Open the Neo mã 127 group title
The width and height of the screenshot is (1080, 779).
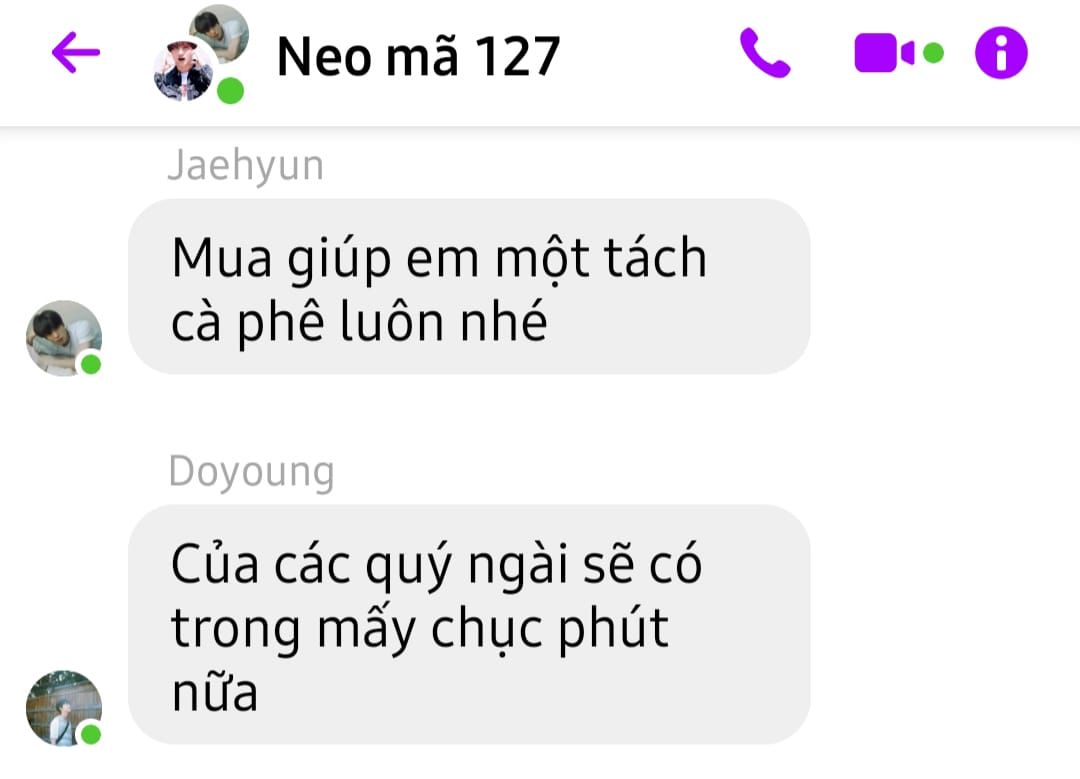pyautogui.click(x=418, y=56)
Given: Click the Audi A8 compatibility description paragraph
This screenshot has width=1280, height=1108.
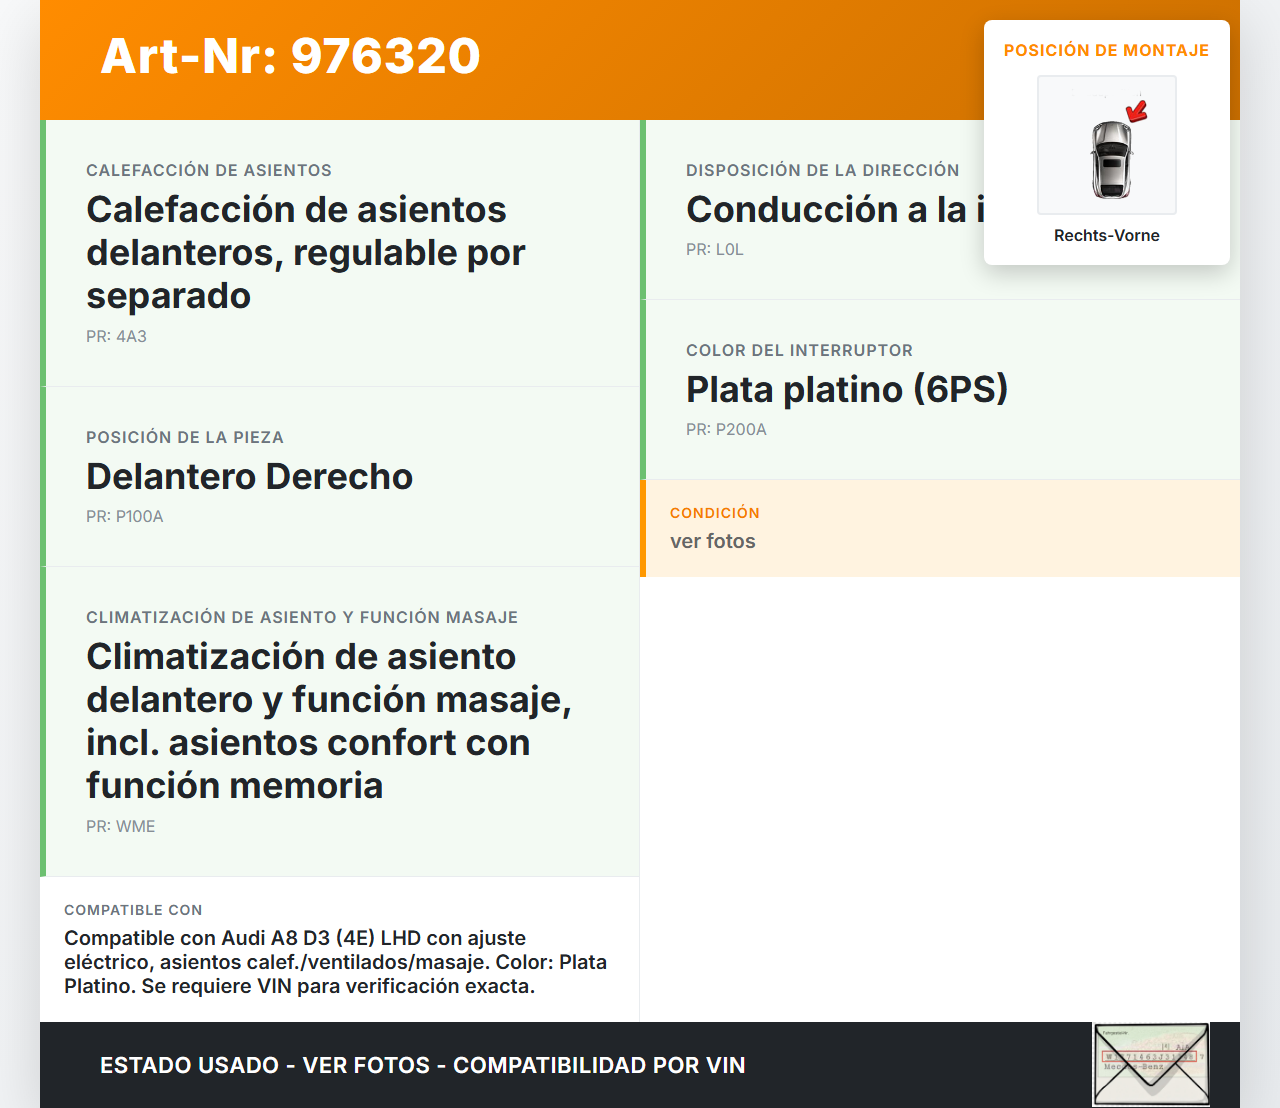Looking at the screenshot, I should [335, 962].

========================================================================

Could you write out verbatim only those lines that run from the line containing "Given: Click the" through the end of the listing above, both included, without the pictures?

Given: Click the Audi A8 compatibility description paragraph
This screenshot has width=1280, height=1108.
Looking at the screenshot, I should [335, 962].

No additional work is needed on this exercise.